MSCI’s broadest index of Asia-Pacific shares outside Japan gained 0.7% in the morning.
China’s benchmark equity index rose 0.3%, while Hong Kong’s Hang Seng added 1.2%.
On Tuesday, China reportedly asked the biggest banks to cut deposit rates to boost the economy. Speculation of policy support for the troubled property sector has been lifting those shares over the past week.
Japan was an outlier, with the Nikkei sliding 1.1% after touching a 33-year high on Tuesday.
“Overall, across the board, assets are doing pretty well,” said Yuting Shao, macro strategist at State Street Global Markets.
“The U.S. debt ceiling uncertainty (has been) removed (and) hope on China to introduce more help to the economy is also a good sign for the market.”
The U.S. S&P 500 ended higher on Tuesday, continuing to gain support from strengthening bets that the Federal Reserve will hold interest rates steady at its policy meeting next week.
The two-year Treasury yield, which typically moves in step with interest rate expectations, fell slightly to about 4.5% in Tokyo, from Tuesday’s close at 4.516%. The yield on 10-year notes slipped to around 3.67%.
The U.S. dollar index slipped by 0.04% to 104.03.
The Australian dollar reached its highest since mid-May at $0.6690, extending a rally following a central bank rate increase on Tuesday.
Oil prices steadied on Wednesday after the previous session’s losses, as demand concerns owing to slow global economic growth were offset by expectations of tighter global supply following Saudi Arabia’s pledge to deepen output cuts.

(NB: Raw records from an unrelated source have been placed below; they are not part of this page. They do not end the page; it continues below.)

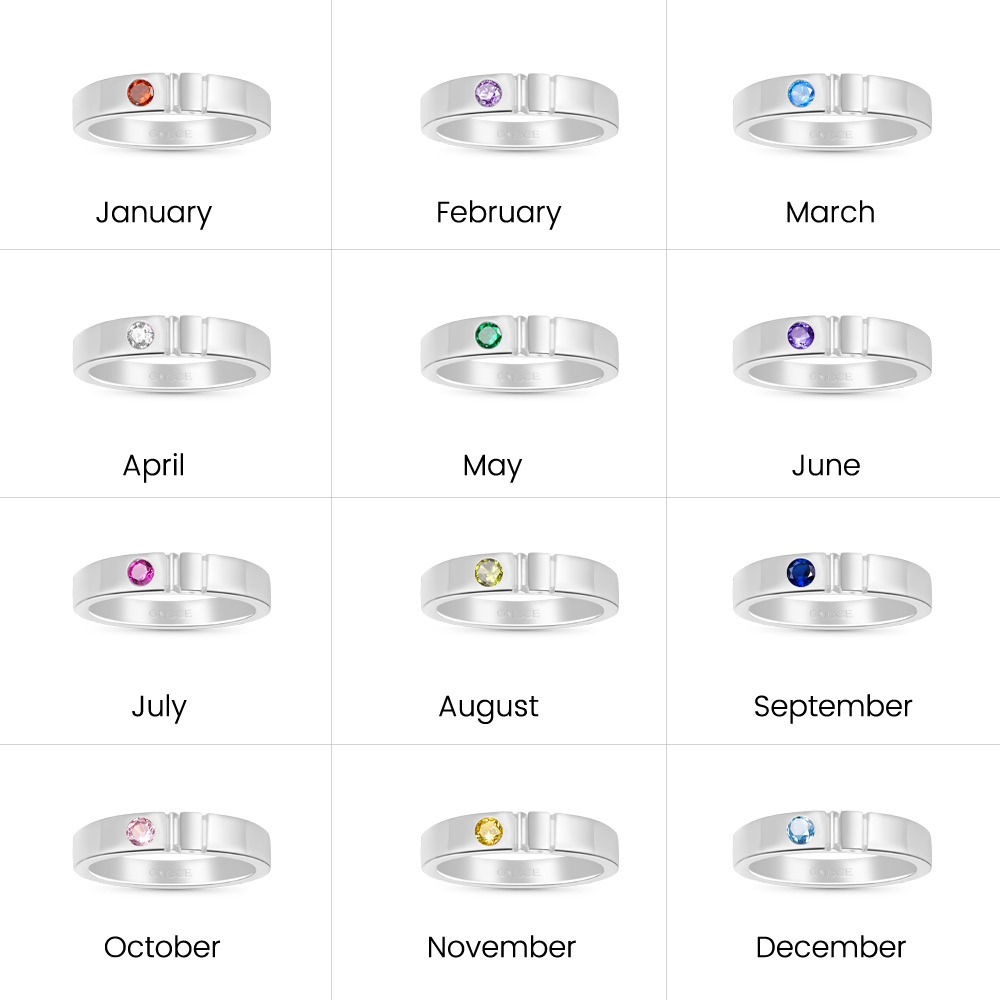1000x1000 pixels.
Task: Select the October light pink ring
Action: [171, 849]
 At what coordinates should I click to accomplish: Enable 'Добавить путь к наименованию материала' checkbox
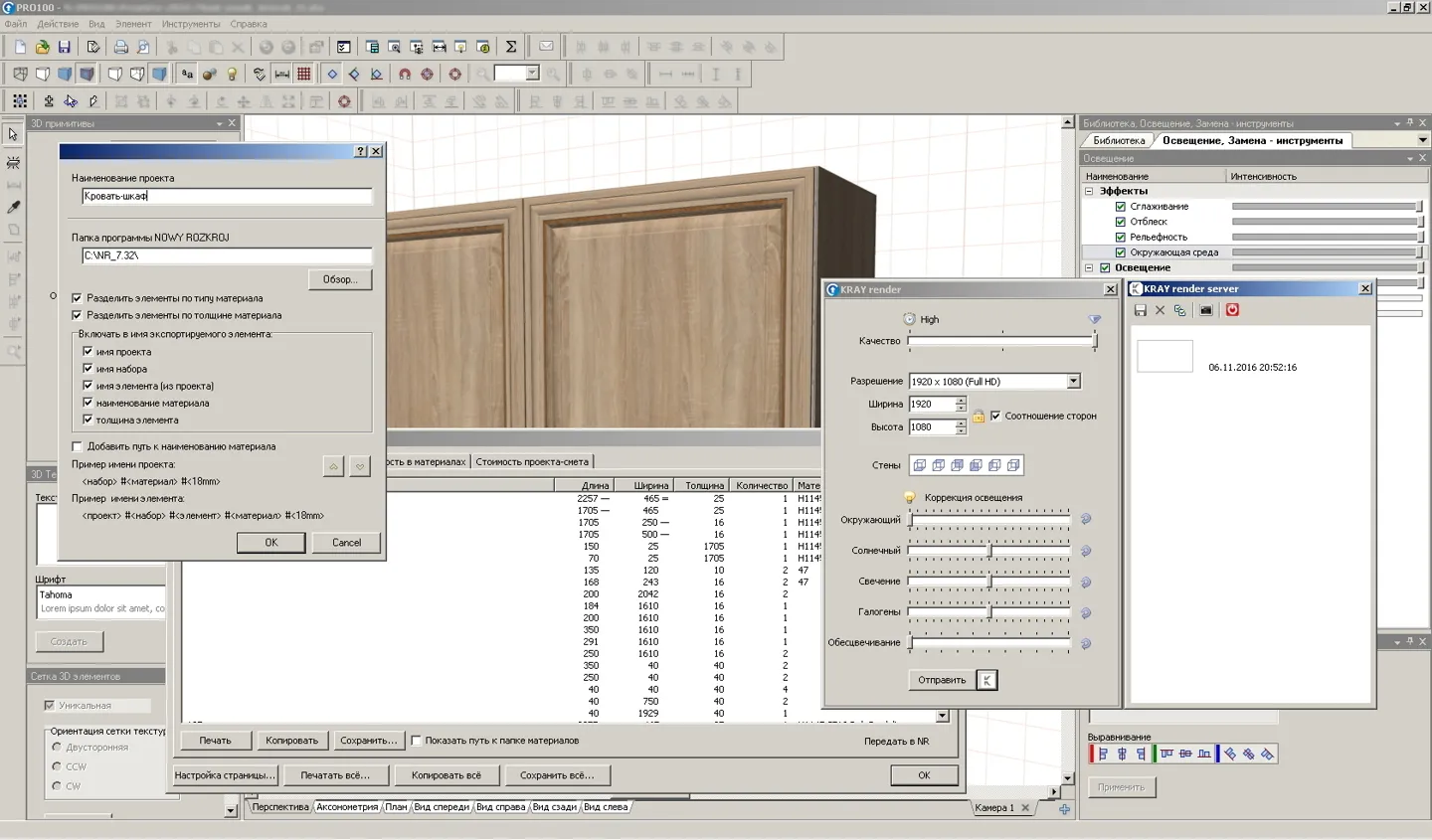[78, 446]
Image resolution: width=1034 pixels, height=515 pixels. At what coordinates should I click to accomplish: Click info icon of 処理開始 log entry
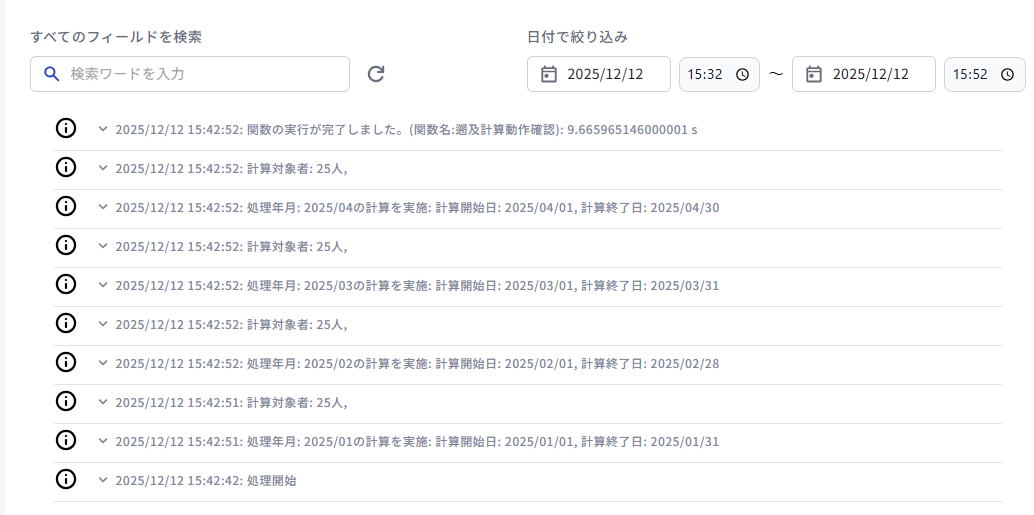[66, 479]
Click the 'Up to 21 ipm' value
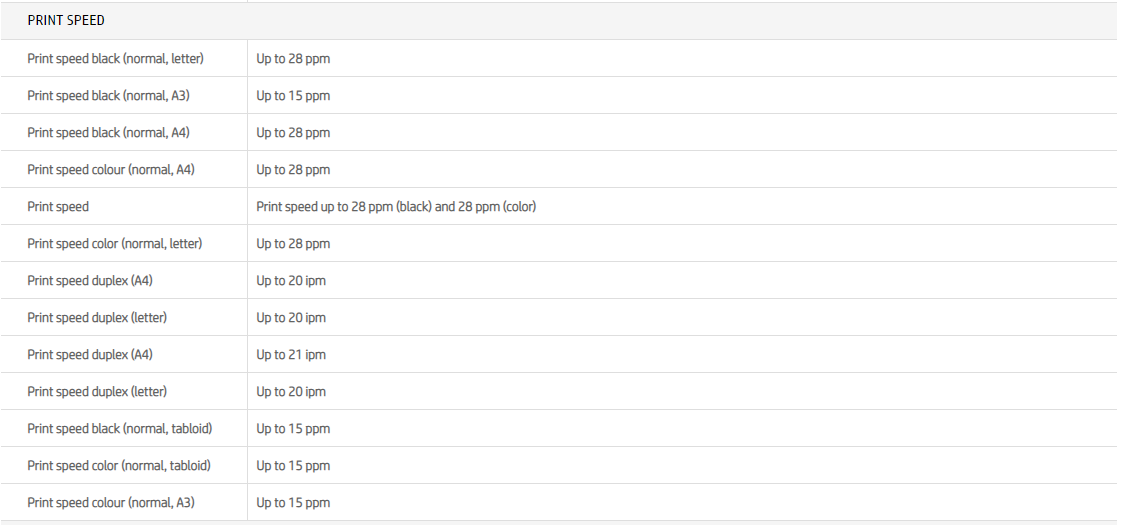 291,355
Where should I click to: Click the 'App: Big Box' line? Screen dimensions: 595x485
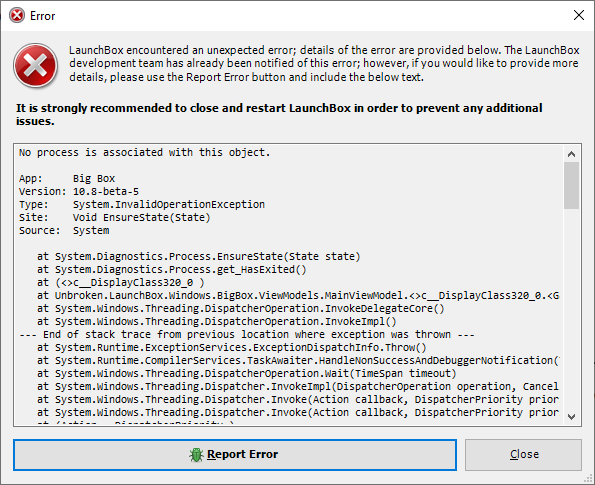pyautogui.click(x=67, y=178)
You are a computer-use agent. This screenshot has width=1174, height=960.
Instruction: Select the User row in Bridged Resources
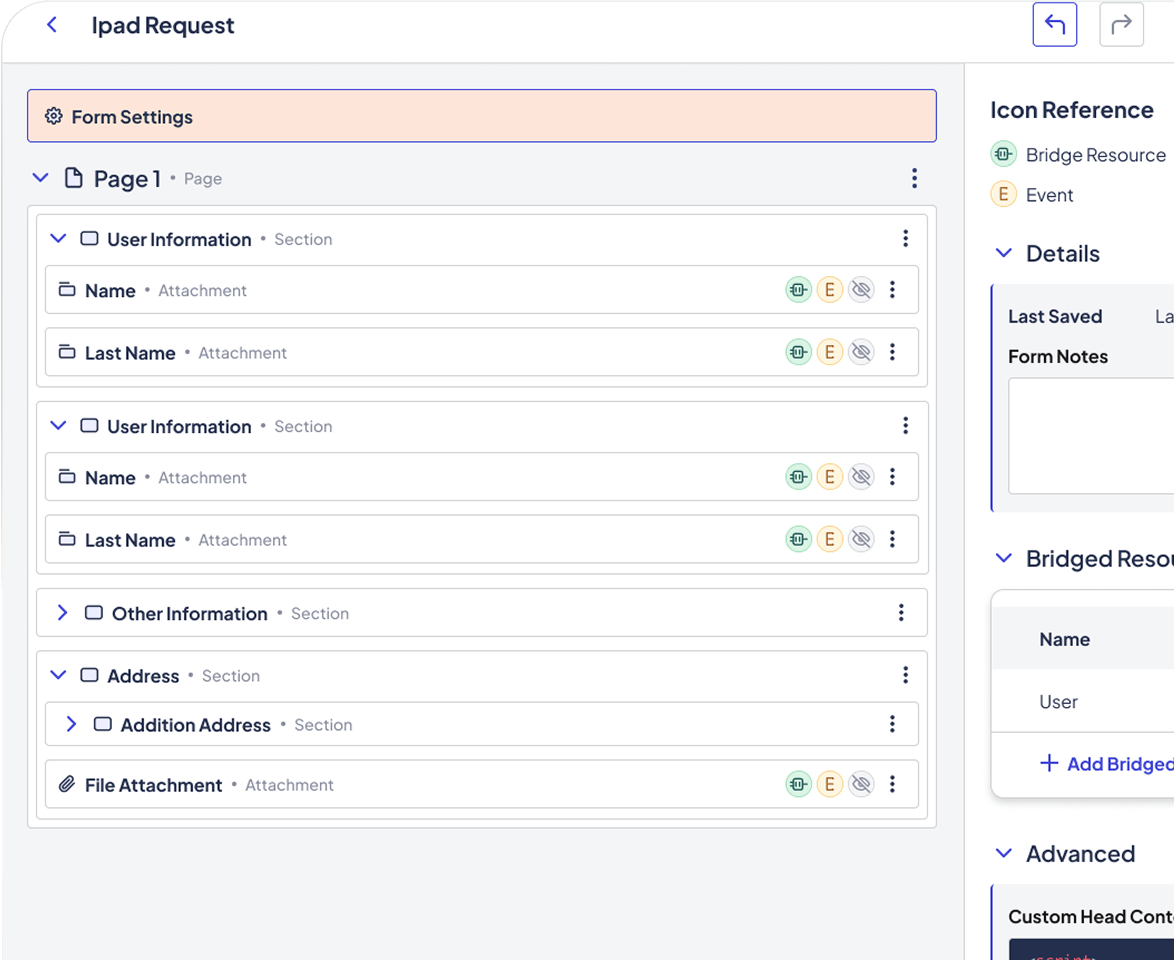pos(1058,701)
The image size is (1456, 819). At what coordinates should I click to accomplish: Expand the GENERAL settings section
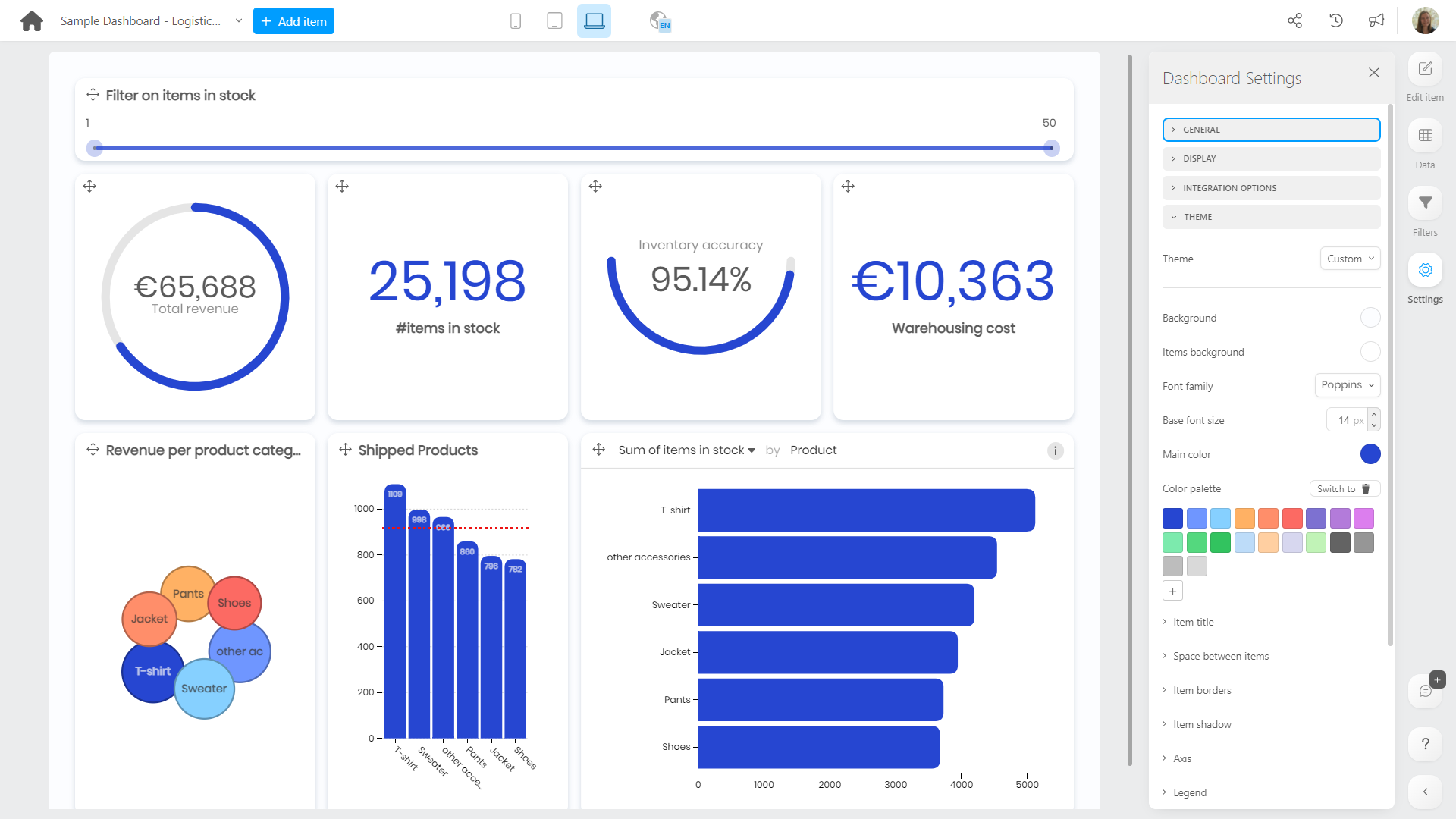tap(1271, 130)
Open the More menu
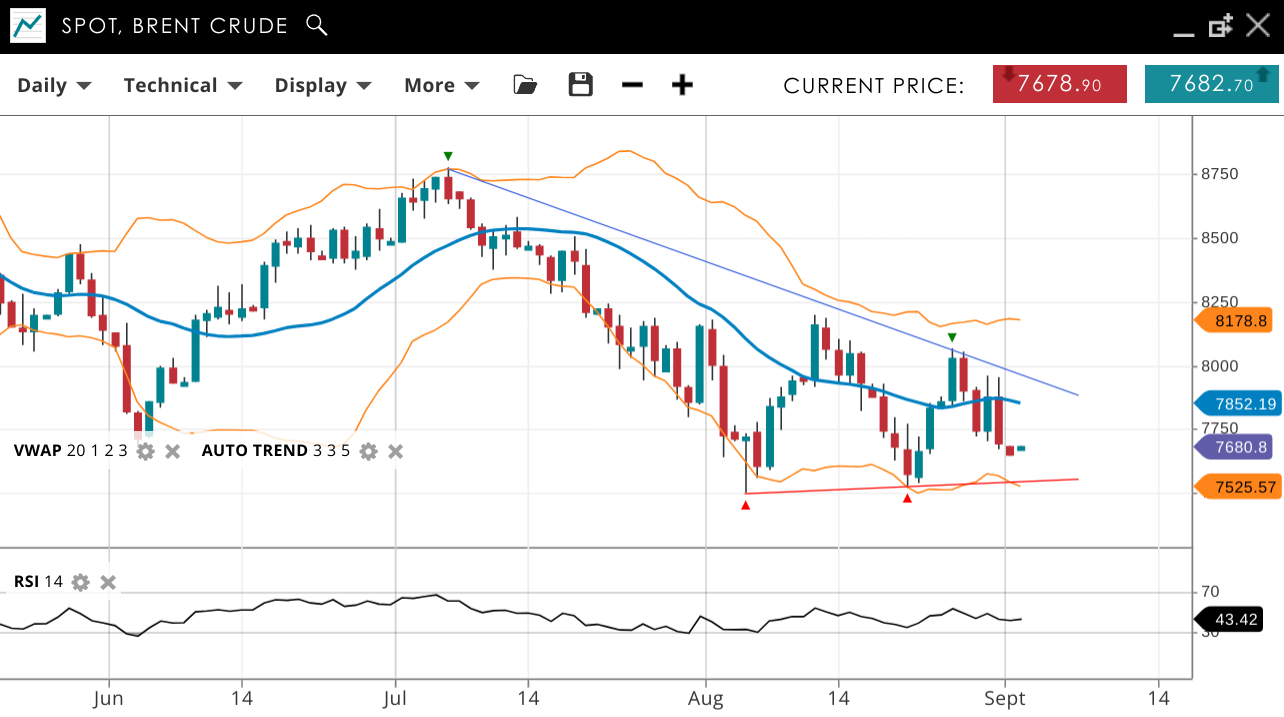Image resolution: width=1284 pixels, height=717 pixels. (441, 85)
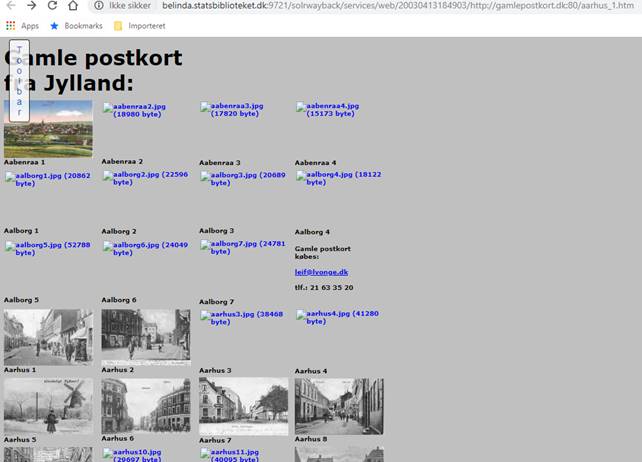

U.S. crude was flat at $71.74 a barrel. Brent crude eased to $76.25 per barrel.
Gold was slightly higher, trading at $1,965.19 per ounce.
Leading cryptocurrency bitcoin was trading at about $27,000, consolidating following a sharp overnight rebound from as low as $25,350.
The token has been a paradoxical beneficiary of a U.S. Securities and Exchange Commission (SEC) crackdown on cryptocurrency exchanges, and the classification of tokens including Solana, Cardano and Polygon as securities.
“The SEC is making life nearly impossible for several altcoins,” said Oanda senior market analyst Ed Moya.
“And that is actually driving some crypto traders back into Bitcoin.”